Mrs. Mott was 22 years older than Elizabeth, a practiced speaker in the days when women were not thought to be proper public speakers. She got her experience in the Quaker church, which was ahead of the world in all areas of human rights, and she was in the vanguard of the movement toward woman's suffrage. She was a Quaker minister, an abolitionist, and a feminist. She always dressed and spoke in the modest Quaker mode, but in her heart she came to rebel against the orthodoxy of the sect. Elizabeth found her "a peerless woman," and stated, "...my soul finds great delight in her society." Together in London they not only attended the convention sessions, but also went shopping together, inspected schools and prisons and found time for sightseeing. In a letter, Elizabeth later wrote, "Wherever our party went, I took possession of Lucretia, much to Henry's vexation."
Elizabeth's gifts were many, but perhaps her superpower was her stamina. She was to live a long and rich life, and to get into and out of many scrapes and remain optimistic in spite of many setbacks and outright blunders on her part. I'll deal with some of those in the next entry, but so far I hope I've piqued your interest in one of the fascinating and charming American women in the history of this or any other country. Hold onto your hat.
Just finished reading this blog entry. Great historical information and clear writing. Thanks for the work. These social pioneers had such resolve!
ReplyDeleteI was especially interested in the arc of Cady Stantons intellectual development, undertaken when women were widely held to be a different species from men, scarcely capable of understanding or appreciating the deeper affairs of the mind.

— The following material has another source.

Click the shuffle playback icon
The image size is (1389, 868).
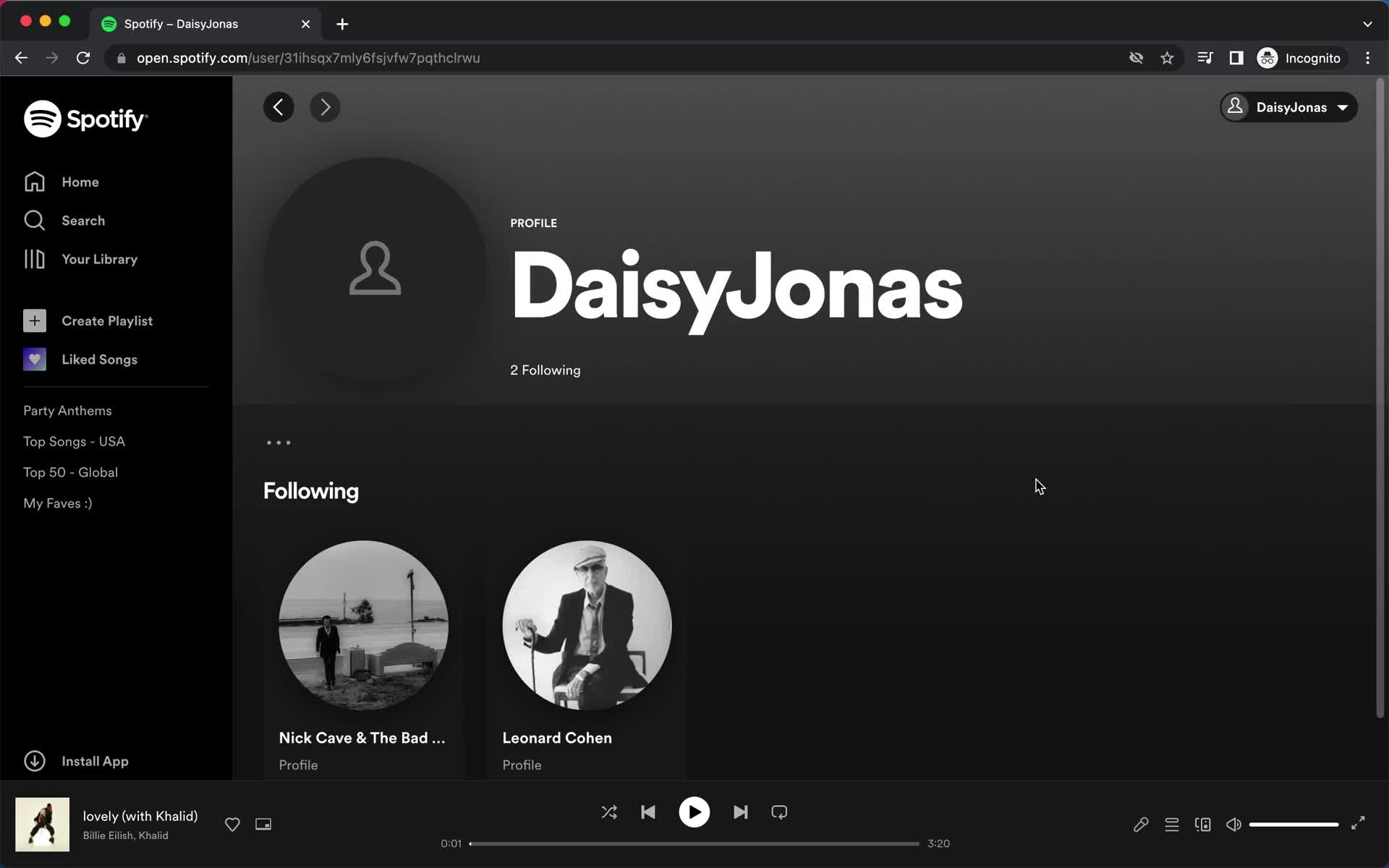pyautogui.click(x=608, y=812)
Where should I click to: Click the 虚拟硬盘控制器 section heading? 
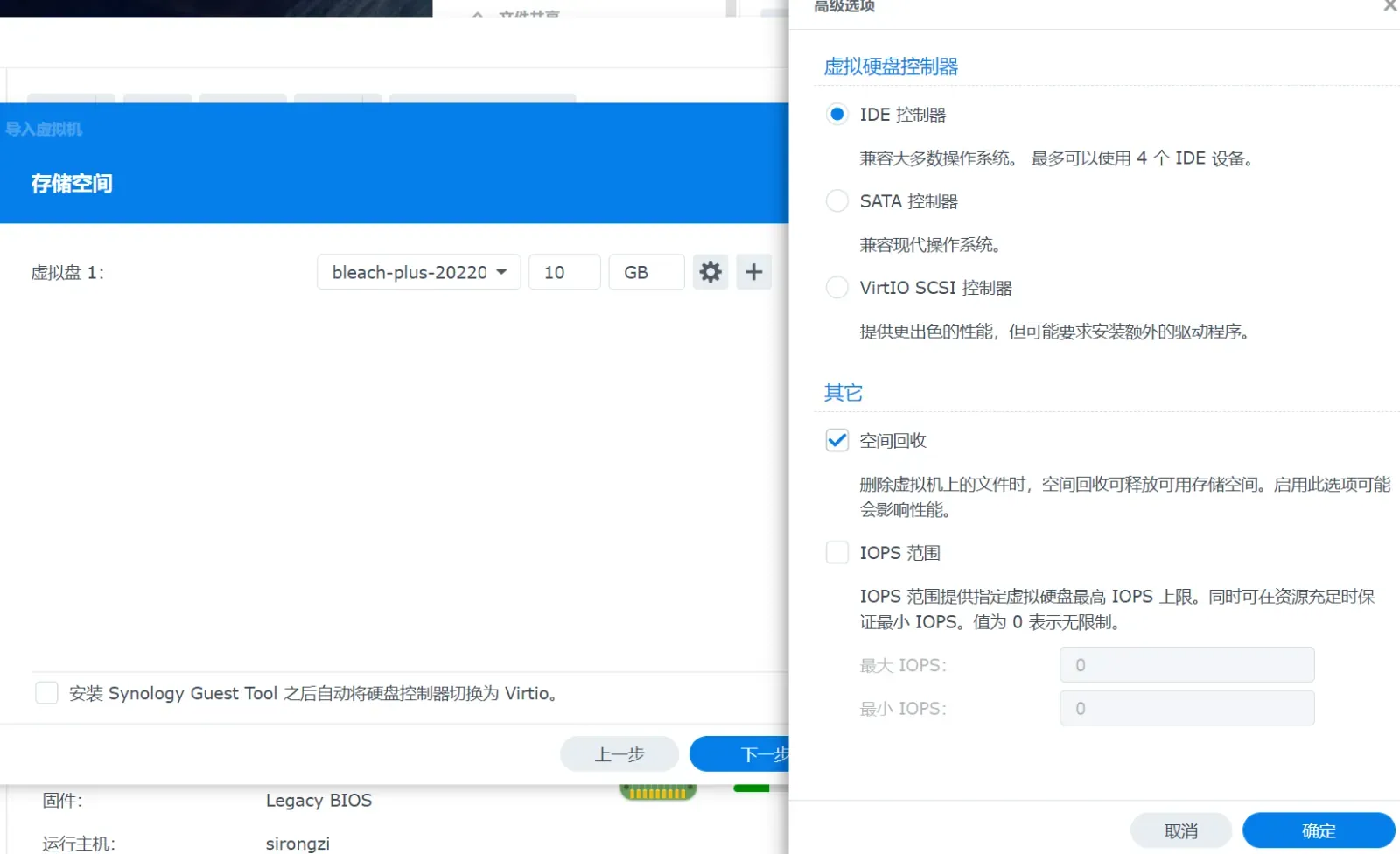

I find her association with Quakerism as supportive of women's equal place in leadership roles. Because this was so remarkable in those early days, some historians have long debated the origins of this peculiarity in European society. One theory actually speculates that Quaker respect for women occupying positions of social influence may have originated in pre-Christian scandinavian religious culture that had many powerful female gods. This tradition was brought to the British Isles by Viking colonizers. A bit tendentious, but still interesting.
More to come on her and many more of her compatriots, FV! Stanton was not a Quaker but indeed the Quakers had a foundation of progressivism upon which for her and others to build. They fought for the abolition of slavery, and many of the early Feminists met at Quaker anti-slavery conferences, only to discover, talking amongst themselves, that they too were slaves under the law. It started the ball of the Women's Rights Movement rolling!